Department of Homeland Security's (DHS) new regulation proposes that legal immigrants utilizing public assistance programs may be deemed a "public charge" under INA section 212(a)(4), and thereby, inadmissible to enter the U.S. or forfeit legal permanent resident (LPR) status. After reviewing public comments, DHS will publish a final rule on the Federal Register, along with the date it will go into effect.

"Public charge" has been a concept in immigration law since the Immigration Act of 1882. For the last twenty years, the definition of a public charge is someone "primarily dependent on the government for subsistence, as demonstrated by either the receipt of public cash assistance for income maintenance, or institutionalization for longterm care at government expense," which means that more than 50% of the annual income comes from cash benefits. DHS's proposal would redefine the meaning of "public charge" and broaden the scope of inadmissibility.

Who would be subject to a public charge test? Individuals applying for admission to the U.S. or seeking a green card (a stepping stone to apply for citizenship).
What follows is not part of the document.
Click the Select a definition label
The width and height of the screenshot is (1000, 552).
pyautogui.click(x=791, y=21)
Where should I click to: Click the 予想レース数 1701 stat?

Certain groups of people may either get a waiver when applying for admission to the U.S. or other benefits with the U.S. Citizenship and Immigration Services (USCIS), or they may be exempt from public charge such as refugees, asylum applicants, and victims of crimes that have secured U and T Visas.

The likelihood of becoming a public charge is determined by a "totality of the circumstances" test and a number of factors including the receipt of public benefits, age, medical conditions, financial resources and liabilities, health insurance, number of dependents, credit score, employment history, education, English literacy, receiving an application fee waiver, and having a financial sponsor that DHS does not deem responsible. The use of the following programs would flag an individual as a public charge: Supplemental Security Income (SSI); Temporary Assistance for Needy Families (TANF), also called CalWORKs in California; state and local cash assistance programs; Section 8 housing; Medicaid; and possibly Children's Health Insurance Program (CHIP) and Women, Infants and Children (WIC) (DHS requested comment as to whether these programs should also be included).
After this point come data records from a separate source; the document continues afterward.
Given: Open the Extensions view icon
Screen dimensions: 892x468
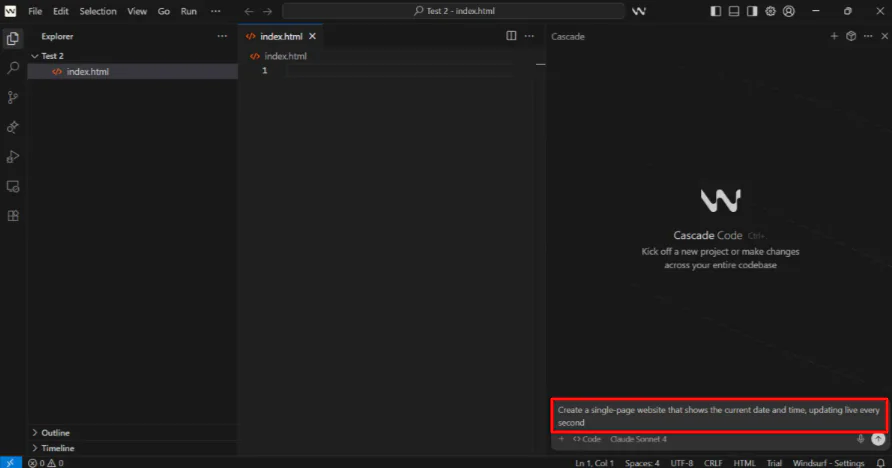Looking at the screenshot, I should (x=13, y=215).
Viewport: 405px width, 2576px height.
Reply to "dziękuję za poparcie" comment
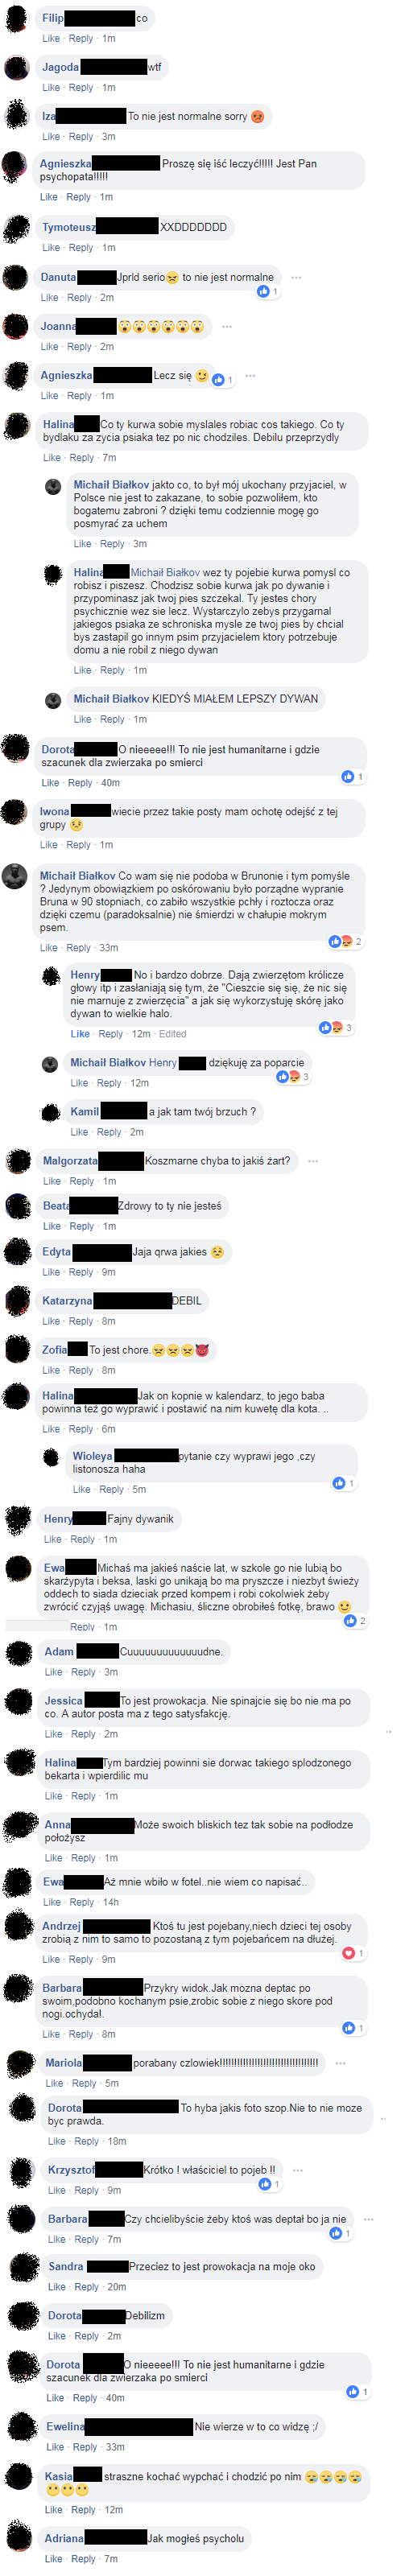pos(109,1083)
The confusion surrounding which programs apply in the proposed rule has caused many women to disenroll in WIC because they believe it could jeopardize their ability to become LPRs or citizens. The National WIC Association reports that on February 2018, a mother with two children walked into a WIC clinic in California and pleaded to have a WIC benefits stopped. She was instructed by her lawyer to cancel her participation in government programs, including WIC and Medicaid. Another mother walked into a WIC clinic in California to return her food checks after learning about public charge through a Korean newspaper. She stated that her husband is applying for a green card and she does not want her WIC benefits to affect him.

The proposal would have a disproportionate impact on women because it expands "public charge" to include Section 8 housing benefits. According to a study conducted by Re:Gender (formerly known as the National Council for Research on Women), 75% of those living in affordable Section 8 housing are women. (https:// https://www.icrw.org/wp-content/uploads/2016/11/gender_lens_on_affordable_housing_by_regender_final-1.pdf ). The proposal would also have a devastating effect on women of color. The Migration Policy Institute estimates that under the new proposal, 10.3 million Hispanic immigrants and 3.8 million Asian American and Pacific Islander immigrants would be adversely affected.
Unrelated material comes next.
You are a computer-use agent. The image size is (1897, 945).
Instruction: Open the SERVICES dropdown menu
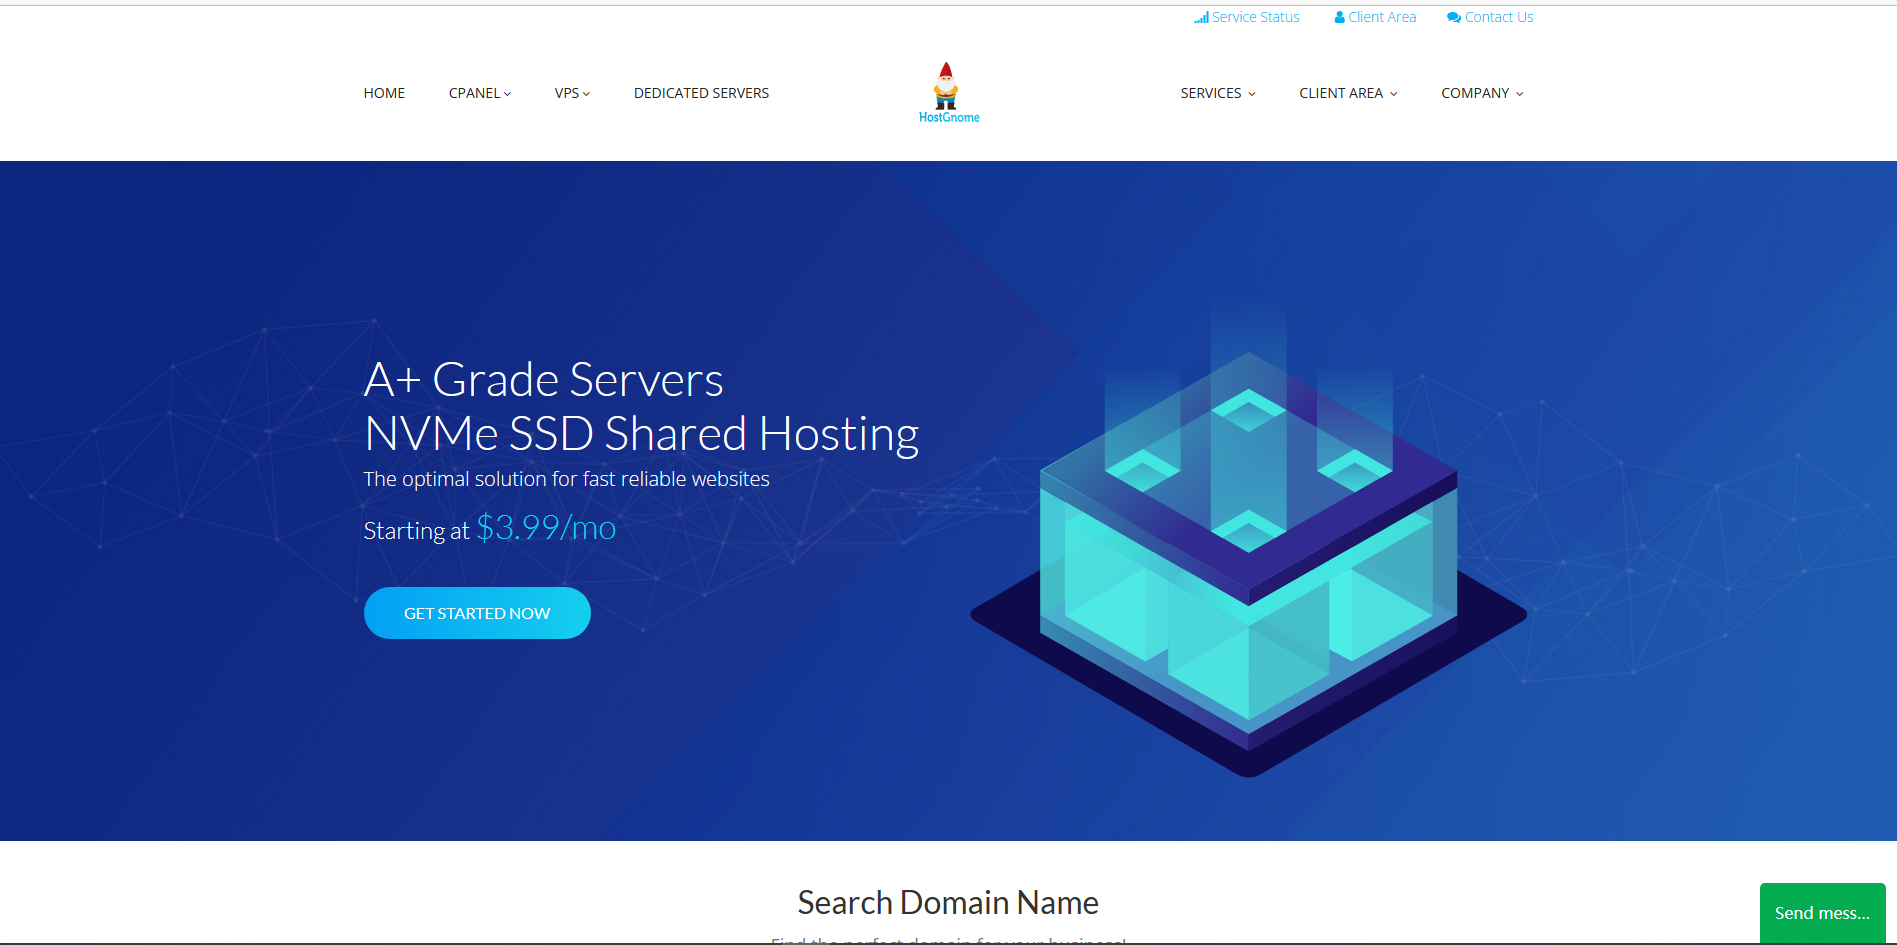click(1217, 93)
Most individuals seeking to adjust to LPR status or to immigrate to the U.S. are immediate relatives of U.S. citizens or have a family-based sponsor. A foreign national that is applying for a green card for their non-citizen spouse must meet a new set of financial guidelines which demand that the annual household income as high as 250% of the Federal Poverty Guidelines (FPG), as opposed to the previous income requirement of 125% of the FPG. Employers will face more difficulty extending the status of highly skilled workers with H-1B visas or switching a new employee from a student visa to an H-1B visa due to new income requirements. The new financial requirements could also mean that half of all marriage green card applications would be denied each year. This would force nearly 200,000 couples to either live apart indefinitely or leave the United States.

DHS acknowledges the consequences of this new proposal: a lack of adequate nutrition for pregnant and breastfeeding women, infants, and children; increased use of emergency rooms; increased costs to medical service providers for treatment or services; reduced productivity and educational attainment; and increased incidence of communicable disease, including in U.S. citizens who are not vaccinated. Even though the proposed rule has not been finalized, Women, Infants and Children (WIC) has already seen a 20% decline, and Kaiser estimates 2.1-4.9 million will disenroll from Children's Health Insurance Program (CHIP) and Medicaid if this proposal is enacted.

The proposal negatively affects women and children by forcing them to choose between a rock and a hard place—choosing between their health or keeping a roof over their heads and the American dream. On December 10, 2018, Lawyers Club submitted a formal comment to DHS urging the agency to reconsider the proposed changes to the public charge due to the disproportionate impact it will have on women and children.